WORK ITEM
The records below are to be retyped in full. Keep every word.

RECORDS SHOWN
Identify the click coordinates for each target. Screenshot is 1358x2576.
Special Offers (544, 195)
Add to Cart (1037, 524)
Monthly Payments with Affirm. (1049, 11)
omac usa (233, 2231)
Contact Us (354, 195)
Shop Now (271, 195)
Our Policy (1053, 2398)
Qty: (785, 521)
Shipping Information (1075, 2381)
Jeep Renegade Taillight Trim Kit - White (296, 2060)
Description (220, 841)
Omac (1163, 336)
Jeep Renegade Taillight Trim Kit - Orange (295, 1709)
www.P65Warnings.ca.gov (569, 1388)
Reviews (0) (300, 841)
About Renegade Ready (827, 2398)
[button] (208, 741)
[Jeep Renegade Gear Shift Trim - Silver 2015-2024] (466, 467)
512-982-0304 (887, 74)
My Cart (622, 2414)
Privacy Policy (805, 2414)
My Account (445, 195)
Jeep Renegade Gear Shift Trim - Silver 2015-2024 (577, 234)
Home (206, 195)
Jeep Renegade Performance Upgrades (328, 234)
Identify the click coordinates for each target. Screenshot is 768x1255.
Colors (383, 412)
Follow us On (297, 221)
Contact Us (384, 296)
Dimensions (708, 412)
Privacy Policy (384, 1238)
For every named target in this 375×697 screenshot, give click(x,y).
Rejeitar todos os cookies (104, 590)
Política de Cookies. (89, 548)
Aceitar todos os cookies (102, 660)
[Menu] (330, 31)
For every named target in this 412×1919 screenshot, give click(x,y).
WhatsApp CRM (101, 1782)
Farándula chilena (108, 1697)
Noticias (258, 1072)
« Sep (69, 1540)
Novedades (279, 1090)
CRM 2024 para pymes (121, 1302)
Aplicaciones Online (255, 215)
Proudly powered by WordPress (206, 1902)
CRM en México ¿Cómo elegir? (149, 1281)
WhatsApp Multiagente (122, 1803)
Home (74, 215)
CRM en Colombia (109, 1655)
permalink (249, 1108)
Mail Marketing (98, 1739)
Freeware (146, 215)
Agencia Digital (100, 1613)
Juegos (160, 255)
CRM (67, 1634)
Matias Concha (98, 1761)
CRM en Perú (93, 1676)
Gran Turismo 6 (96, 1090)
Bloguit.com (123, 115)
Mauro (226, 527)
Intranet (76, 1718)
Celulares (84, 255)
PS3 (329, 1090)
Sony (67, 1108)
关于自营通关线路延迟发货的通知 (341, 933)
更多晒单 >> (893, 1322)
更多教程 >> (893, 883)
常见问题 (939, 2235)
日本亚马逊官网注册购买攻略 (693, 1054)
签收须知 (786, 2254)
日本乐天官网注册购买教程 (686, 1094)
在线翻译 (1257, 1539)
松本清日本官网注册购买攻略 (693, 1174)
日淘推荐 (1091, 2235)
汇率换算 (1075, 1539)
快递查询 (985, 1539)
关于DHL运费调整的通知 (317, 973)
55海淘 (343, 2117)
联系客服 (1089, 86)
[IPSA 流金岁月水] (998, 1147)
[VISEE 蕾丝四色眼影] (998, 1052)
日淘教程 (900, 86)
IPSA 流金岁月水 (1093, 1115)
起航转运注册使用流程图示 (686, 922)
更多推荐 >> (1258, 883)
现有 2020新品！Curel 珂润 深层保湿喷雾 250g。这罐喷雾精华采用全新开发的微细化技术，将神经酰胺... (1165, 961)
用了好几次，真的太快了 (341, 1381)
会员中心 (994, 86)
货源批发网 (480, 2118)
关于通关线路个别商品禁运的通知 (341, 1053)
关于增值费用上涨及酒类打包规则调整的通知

WRITTEN ANSWER
Identify the click coordinates for each target. Screenshot is 1358x2576.
Special Offers (544, 195)
Add to Cart (1037, 524)
Monthly Payments with Affirm. (1049, 11)
omac usa (233, 2231)
Contact Us (354, 195)
Shop Now (271, 195)
Our Policy (1053, 2398)
Qty: (785, 521)
Shipping Information (1075, 2381)
Jeep Renegade Taillight Trim Kit - White (296, 2060)
Description (220, 841)
Omac (1163, 336)
Jeep Renegade Taillight Trim Kit - Orange (295, 1709)
www.P65Warnings.ca.gov (569, 1388)
Reviews (0) (300, 841)
About Renegade Ready (827, 2398)
[button] (208, 741)
[Jeep Renegade Gear Shift Trim - Silver 2015-2024] (466, 467)
512-982-0304 (887, 74)
My Cart (622, 2414)
Privacy Policy (805, 2414)
My Account (445, 195)
Jeep Renegade Gear Shift Trim - Silver 2015-2024 (577, 234)
Home (206, 195)
Jeep Renegade Performance Upgrades (328, 234)
Identify the click coordinates for each target. Screenshot is 768x1255.
Colors (383, 412)
Follow us On (297, 221)
Contact Us (384, 296)
Dimensions (708, 412)
Privacy Policy (384, 1238)
For every named target in this 375×697 screenshot, give click(x,y).
Rejeitar todos os cookies (104, 590)
Política de Cookies. (89, 548)
Aceitar todos os cookies (102, 660)
[Menu] (330, 31)
For every named target in this 412×1919 screenshot, give click(x,y).
WhatsApp CRM (101, 1782)
Farándula chilena (108, 1697)
Noticias (258, 1072)
« Sep (69, 1540)
Novedades (279, 1090)
CRM 2024 para pymes (121, 1302)
Aplicaciones Online (255, 215)
Proudly powered by WordPress (206, 1902)
CRM en México ¿Cómo elegir? (149, 1281)
WhatsApp Multiagente (122, 1803)
Home (74, 215)
CRM en Colombia (109, 1655)
permalink (249, 1108)
Mail Marketing (98, 1739)
Freeware (146, 215)
Agencia Digital (100, 1613)
Juegos (160, 255)
CRM (67, 1634)
Matias Concha (98, 1761)
CRM en Perú (93, 1676)
Gran Turismo 6 (96, 1090)
Bloguit.com (123, 115)
Mauro (226, 527)
Intranet (76, 1718)
Celulares (84, 255)
PS3 (329, 1090)
Sony (67, 1108)
关于自营通关线路延迟发货的通知 (341, 933)
更多晒单 >> (893, 1322)
更多教程 >> (893, 883)
常见问题 (939, 2235)
日本亚马逊官网注册购买攻略 (693, 1054)
签收须知 (786, 2254)
日本乐天官网注册购买教程 (686, 1094)
在线翻译 (1257, 1539)
松本清日本官网注册购买攻略 (693, 1174)
日淘推荐 (1091, 2235)
汇率换算 (1075, 1539)
快递查询 (985, 1539)
关于DHL运费调整的通知 (317, 973)
55海淘 (343, 2117)
联系客服 (1089, 86)
[IPSA 流金岁月水] (998, 1147)
[VISEE 蕾丝四色眼影] (998, 1052)
日淘教程 (900, 86)
IPSA 流金岁月水 (1093, 1115)
起航转运注册使用流程图示 (686, 922)
更多推荐 >> (1258, 883)
现有 2020新品！Curel 珂润 深层保湿喷雾 250g。这罐喷雾精华采用全新开发的微细化技术，将神经酰胺... (1165, 961)
用了好几次，真的太快了 (341, 1381)
会员中心 (994, 86)
货源批发网 (480, 2118)
关于通关线路个别商品禁运的通知 (341, 1053)
关于增值费用上涨及酒类打包规则调整的通知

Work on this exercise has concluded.